The pale yellow sun warmed my bare arms. My jacket was off and padded beside me. Rarely did I sit in my shirt sleeves, but the absence of shade voided all other options. California weather was funny like that. Ablaze in one spot. Chilly three steps to the left. Ordinarily polite, except in August when all bets were off. The West Coast was miraculous and downright dirty in the same breath.

I pulled at my cigarette as it dwindled. I could taste the burnt leaf, sugar, and whatever else—tar?—rolled up inside the unassuming white paper. Once, in an article, Brooke Sheilds, bless her, said: "Smoking can kill you.

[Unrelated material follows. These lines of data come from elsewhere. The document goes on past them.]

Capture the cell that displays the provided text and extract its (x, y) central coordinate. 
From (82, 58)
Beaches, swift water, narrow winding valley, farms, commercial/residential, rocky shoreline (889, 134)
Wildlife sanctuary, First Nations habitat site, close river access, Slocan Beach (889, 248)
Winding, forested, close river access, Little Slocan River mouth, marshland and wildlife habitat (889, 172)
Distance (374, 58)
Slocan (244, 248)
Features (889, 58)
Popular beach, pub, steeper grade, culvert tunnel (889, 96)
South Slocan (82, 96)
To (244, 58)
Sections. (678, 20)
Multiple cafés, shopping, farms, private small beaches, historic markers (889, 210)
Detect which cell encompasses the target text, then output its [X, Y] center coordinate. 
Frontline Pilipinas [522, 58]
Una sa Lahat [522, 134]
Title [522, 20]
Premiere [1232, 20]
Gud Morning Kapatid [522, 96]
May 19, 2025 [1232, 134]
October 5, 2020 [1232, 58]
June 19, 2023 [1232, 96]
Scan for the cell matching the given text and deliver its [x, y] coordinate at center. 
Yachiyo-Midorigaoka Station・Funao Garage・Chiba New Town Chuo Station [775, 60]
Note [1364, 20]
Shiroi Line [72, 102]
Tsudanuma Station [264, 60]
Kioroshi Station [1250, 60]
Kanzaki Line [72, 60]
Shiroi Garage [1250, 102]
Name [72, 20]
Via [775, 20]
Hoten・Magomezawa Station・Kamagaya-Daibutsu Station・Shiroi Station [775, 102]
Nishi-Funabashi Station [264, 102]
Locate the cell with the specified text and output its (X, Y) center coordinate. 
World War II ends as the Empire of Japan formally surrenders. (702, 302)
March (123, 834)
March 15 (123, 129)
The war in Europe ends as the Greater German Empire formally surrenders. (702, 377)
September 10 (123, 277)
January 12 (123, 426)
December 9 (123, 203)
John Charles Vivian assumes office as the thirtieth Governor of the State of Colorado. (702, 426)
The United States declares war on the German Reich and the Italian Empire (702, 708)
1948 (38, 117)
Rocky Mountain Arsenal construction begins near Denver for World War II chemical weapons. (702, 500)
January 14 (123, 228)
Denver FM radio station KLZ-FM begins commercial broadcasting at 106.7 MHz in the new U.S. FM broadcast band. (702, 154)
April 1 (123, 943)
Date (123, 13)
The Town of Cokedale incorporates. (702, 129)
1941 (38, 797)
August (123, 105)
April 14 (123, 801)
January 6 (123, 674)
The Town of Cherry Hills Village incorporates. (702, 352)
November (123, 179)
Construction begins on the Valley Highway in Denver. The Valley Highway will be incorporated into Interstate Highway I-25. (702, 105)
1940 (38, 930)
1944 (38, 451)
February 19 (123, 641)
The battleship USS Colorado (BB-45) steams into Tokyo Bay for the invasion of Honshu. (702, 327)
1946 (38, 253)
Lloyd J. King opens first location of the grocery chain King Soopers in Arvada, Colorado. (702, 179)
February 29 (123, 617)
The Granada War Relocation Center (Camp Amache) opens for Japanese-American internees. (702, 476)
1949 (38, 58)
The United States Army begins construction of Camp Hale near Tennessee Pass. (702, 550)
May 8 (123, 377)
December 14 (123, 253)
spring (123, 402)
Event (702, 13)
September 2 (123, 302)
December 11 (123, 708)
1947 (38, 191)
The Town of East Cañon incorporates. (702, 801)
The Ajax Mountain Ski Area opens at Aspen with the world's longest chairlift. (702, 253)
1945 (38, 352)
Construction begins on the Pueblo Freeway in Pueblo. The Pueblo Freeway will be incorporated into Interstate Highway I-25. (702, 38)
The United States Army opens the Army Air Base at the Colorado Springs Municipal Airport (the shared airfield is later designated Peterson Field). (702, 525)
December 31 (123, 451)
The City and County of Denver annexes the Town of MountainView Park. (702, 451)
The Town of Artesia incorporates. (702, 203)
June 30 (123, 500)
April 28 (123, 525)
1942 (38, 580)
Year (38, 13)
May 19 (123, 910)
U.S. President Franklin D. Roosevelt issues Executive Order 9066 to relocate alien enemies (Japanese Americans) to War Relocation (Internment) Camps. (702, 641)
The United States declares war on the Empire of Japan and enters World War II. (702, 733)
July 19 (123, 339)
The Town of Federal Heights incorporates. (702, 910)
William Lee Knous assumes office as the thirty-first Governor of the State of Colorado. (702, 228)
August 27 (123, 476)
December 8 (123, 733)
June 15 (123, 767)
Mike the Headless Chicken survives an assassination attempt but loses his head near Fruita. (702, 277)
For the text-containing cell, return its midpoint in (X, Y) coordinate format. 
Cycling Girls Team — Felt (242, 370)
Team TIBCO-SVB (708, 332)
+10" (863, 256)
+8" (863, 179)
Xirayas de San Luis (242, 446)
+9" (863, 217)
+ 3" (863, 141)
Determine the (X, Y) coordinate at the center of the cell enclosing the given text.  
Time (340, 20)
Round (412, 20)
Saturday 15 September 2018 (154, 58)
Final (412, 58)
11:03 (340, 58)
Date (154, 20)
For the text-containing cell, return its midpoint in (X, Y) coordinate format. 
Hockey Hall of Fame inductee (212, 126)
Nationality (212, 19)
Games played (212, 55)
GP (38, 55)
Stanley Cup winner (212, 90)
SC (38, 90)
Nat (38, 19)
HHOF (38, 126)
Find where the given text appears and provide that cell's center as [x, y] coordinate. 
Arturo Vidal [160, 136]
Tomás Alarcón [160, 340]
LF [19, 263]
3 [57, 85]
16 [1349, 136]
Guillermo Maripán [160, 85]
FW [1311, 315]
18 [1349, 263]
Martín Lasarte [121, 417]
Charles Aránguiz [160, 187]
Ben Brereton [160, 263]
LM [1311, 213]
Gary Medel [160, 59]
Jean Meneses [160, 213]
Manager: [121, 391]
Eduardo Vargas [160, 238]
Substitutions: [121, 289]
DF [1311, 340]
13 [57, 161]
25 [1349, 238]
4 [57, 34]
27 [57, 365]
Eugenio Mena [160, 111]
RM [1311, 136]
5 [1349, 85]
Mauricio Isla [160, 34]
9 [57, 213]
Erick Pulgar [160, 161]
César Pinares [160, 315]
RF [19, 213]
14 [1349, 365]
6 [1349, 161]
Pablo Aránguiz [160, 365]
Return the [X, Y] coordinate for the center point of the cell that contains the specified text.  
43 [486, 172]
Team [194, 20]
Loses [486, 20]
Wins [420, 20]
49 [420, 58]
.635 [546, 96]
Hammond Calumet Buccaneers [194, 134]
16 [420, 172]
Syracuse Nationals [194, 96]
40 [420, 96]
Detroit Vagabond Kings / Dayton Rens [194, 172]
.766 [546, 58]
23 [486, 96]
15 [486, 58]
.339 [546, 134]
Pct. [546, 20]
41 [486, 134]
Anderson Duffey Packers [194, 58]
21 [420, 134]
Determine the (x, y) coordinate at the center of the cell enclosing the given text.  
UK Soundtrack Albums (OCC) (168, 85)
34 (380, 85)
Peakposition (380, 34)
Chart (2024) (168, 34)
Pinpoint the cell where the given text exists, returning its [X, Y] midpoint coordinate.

And if you've been killed, you've lost a very important part of your life." I nearly put myself in Sterling General, busting a gut over that. I laughed it out behind the Dime Stop register, a wall of cigarette cartons displayed behind me. What horseshit. What a fucking riot! She was a gorgeous actress, but she made no sense unscripted. Or maybe she was plain brilliant. Either way, someone had copied and printed it unapologetically, and now, whenever I lit up, a tiny portion of my brain flickered back to those words.